Figure 1a shows the distribution of p-values computed from the logistic regression model and generated from the analysis of 10,000 replicate case-control samples. All sites had complete data, i.e., minimum call rate of 1.0, the group mixing percentage was 30%, and the independent variable in the regression model was the sum of the allele counts.

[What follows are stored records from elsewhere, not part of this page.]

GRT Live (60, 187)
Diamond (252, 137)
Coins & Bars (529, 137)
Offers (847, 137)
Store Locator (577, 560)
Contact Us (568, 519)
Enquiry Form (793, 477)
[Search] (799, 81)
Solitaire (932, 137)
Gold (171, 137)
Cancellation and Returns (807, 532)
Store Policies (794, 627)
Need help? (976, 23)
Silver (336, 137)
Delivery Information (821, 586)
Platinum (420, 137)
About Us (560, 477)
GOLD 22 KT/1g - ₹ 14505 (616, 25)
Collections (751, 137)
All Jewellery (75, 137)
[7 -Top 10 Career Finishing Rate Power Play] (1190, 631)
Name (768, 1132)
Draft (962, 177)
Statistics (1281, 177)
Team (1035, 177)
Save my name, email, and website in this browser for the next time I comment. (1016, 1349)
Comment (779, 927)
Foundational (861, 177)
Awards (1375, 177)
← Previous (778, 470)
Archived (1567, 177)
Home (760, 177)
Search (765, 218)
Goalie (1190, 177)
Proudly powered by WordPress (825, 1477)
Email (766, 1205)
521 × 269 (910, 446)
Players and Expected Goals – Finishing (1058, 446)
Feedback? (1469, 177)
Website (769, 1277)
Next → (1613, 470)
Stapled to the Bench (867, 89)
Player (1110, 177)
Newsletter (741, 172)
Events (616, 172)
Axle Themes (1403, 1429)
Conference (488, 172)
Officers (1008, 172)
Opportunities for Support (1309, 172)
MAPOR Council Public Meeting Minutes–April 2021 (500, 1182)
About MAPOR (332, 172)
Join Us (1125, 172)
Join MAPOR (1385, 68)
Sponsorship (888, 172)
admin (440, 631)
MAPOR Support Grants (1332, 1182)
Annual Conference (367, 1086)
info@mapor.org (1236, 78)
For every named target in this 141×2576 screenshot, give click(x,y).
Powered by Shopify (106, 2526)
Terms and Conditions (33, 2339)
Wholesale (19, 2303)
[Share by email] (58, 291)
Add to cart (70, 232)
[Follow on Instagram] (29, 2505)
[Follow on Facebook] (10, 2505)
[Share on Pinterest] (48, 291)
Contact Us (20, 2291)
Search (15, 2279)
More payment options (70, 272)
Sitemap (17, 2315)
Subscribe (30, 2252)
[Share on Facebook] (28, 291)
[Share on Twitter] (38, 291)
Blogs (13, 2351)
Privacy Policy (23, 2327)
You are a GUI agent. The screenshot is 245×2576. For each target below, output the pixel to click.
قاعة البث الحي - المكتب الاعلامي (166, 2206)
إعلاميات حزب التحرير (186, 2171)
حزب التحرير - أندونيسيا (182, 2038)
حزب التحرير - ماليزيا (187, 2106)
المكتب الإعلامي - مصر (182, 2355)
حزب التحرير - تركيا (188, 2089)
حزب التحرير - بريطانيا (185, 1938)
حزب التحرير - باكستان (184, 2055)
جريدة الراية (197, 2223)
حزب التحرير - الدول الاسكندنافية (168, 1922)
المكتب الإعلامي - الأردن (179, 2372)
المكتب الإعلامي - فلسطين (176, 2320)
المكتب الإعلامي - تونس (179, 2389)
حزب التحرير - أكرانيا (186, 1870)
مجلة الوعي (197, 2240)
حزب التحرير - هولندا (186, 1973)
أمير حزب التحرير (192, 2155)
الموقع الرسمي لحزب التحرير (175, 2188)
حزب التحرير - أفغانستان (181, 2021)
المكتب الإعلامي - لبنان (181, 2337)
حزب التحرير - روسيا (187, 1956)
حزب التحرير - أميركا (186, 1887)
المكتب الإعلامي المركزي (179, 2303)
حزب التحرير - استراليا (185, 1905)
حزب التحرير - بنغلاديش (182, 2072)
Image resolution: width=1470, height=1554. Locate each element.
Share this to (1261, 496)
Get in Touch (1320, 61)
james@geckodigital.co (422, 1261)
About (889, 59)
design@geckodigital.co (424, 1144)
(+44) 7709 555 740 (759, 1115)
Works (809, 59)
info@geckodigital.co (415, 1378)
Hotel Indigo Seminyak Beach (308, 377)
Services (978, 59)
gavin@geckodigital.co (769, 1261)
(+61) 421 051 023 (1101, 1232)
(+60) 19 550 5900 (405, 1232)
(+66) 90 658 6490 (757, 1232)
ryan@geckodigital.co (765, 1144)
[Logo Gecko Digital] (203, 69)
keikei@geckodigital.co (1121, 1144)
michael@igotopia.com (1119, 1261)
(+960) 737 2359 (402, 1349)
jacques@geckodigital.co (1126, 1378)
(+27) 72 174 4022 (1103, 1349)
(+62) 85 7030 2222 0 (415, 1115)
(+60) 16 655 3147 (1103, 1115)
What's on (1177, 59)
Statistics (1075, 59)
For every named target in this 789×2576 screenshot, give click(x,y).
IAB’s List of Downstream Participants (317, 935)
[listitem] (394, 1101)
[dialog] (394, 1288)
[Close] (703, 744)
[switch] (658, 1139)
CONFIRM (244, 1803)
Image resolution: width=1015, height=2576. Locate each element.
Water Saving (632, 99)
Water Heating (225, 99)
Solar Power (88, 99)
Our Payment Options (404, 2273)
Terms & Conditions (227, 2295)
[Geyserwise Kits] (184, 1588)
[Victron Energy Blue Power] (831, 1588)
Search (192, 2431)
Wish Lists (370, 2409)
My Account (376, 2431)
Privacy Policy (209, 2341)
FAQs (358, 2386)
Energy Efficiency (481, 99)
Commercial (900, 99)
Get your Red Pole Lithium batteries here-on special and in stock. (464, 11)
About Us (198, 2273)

The mean depth in the case sample was 57.3, versus 95.7 for the control sample and there was no statistical adjustment in the regression model to correct for the difference. The distribution of p-values was profoundly non-uniform with a median of 0.14, suggesting that a significant difference in the cumulative number of rare alleles between the case and control samples was observed among the majority of simulated replicates. Figure 1b shows the results from the analysis of the same simulated replicates used to generate Figure 1a however, the logistic regression models included the sum of the allele scores rather than the discrete allele counts. Incorporating the uncertainty in the allele calls into the statistical analysis only had a minor effect on flattening the distribution; the median p-value was 0.205. Figure 1c shows the distribution of p-values computed from the same set of replicate data sets using a multiple logistic regression model with the total allele counts and the mean depth variables included in the model. The distribution in Figure 1c more closely resembles the null distribution of p-values with a median of 0.485, suggesting that much of the confounding effect of sequencing depth is removed by accounting for the variable in the statistical model, although some inflation of the statistics remains. Accounting for uncertainty in the allele calls by including the sum of the allele scores and accounting for the confounding with the mean sequence depth in the multiple logistic regression model further reduced the confounding problem, with the distribution of p-values having a median of 0.485 and a nearly uniform distribution (Figure 1d).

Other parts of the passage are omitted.